# GIVEN ENTRIES start

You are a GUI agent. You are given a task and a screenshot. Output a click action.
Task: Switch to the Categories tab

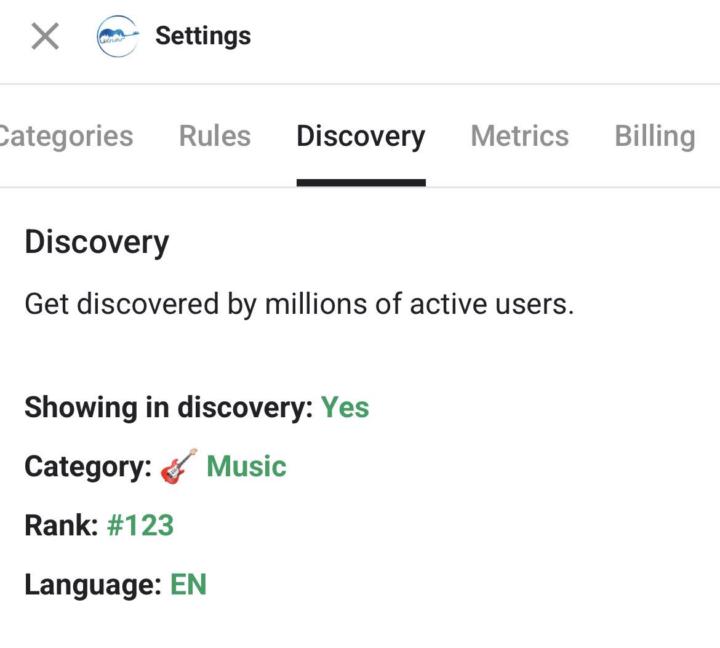point(66,136)
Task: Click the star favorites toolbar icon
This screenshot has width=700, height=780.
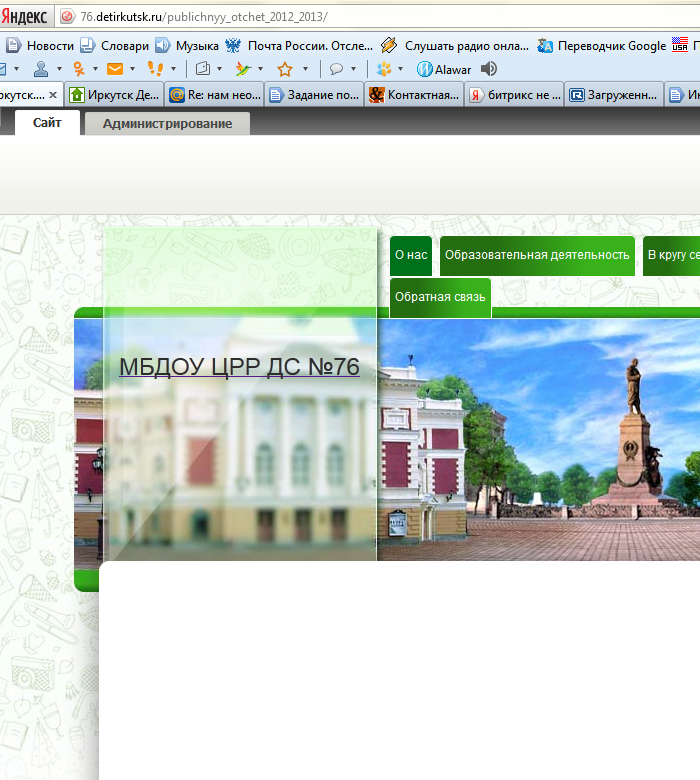Action: (x=285, y=69)
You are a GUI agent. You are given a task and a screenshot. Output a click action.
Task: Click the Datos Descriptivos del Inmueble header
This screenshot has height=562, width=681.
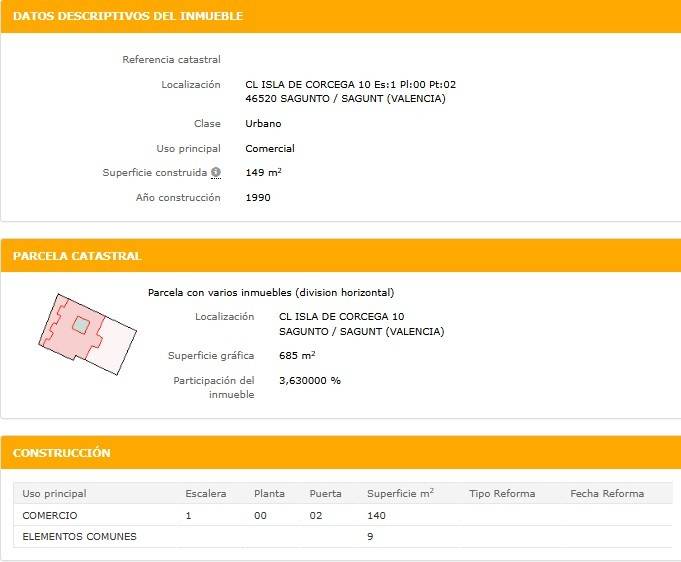[129, 16]
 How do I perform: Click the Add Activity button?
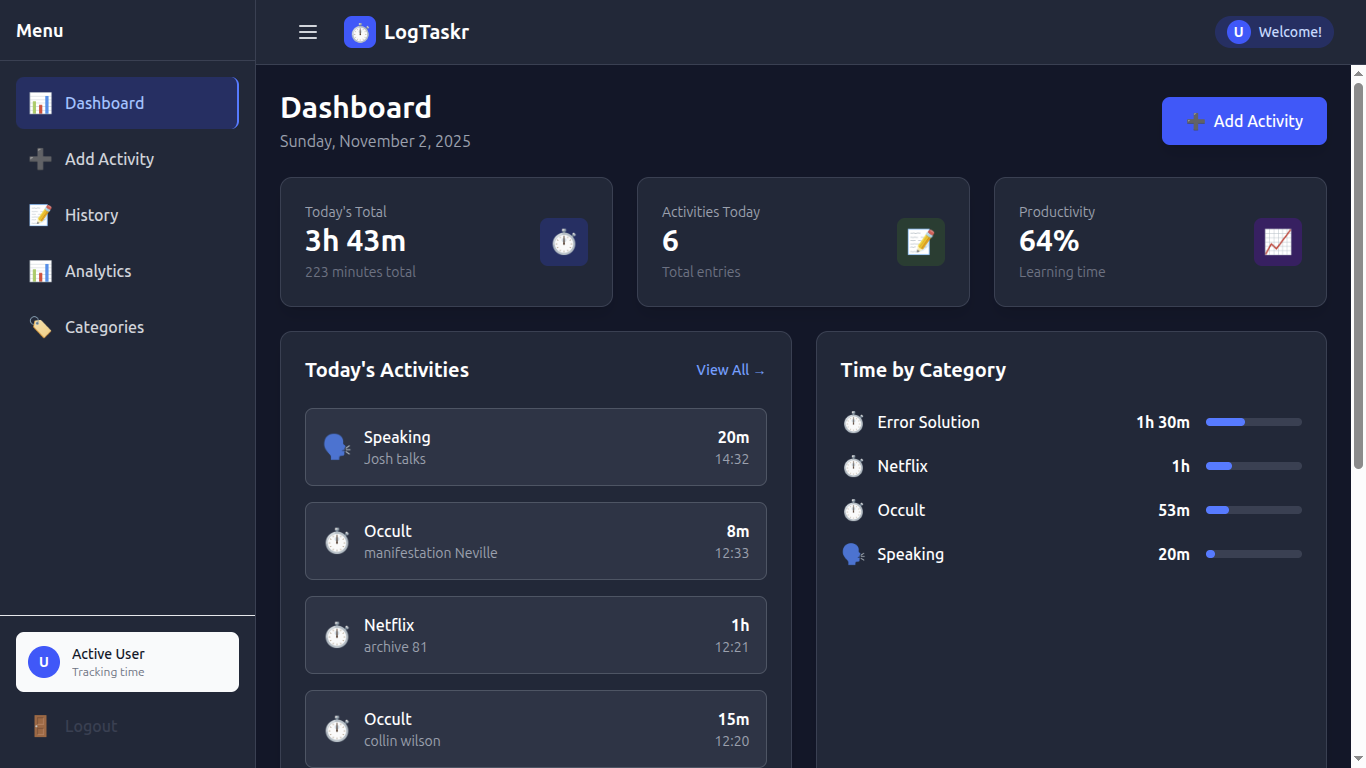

# GIVEN ENTRIES end

AIM OF THE TASK:
Could you rewrite every line of the listing above, requests included, shifting each coordinate in the answers up by 149 and leaving out the pictures?

EXERCISE RESULT:
You are a GUI agent. You are given a task and a screenshot. Output a click action.
Task: Switch to the Categories tab

point(215,285)
Task: Click the star favorites toolbar icon
This screenshot has width=700, height=780.
Action: (x=434, y=218)
You are a GUI agent. You are given a task and a screenshot. Output a click action.
Task: Click the Datos Descriptivos del Inmueble header
This screenshot has height=562, width=681.
[278, 165]
 How do I perform: Click the Add Activity button?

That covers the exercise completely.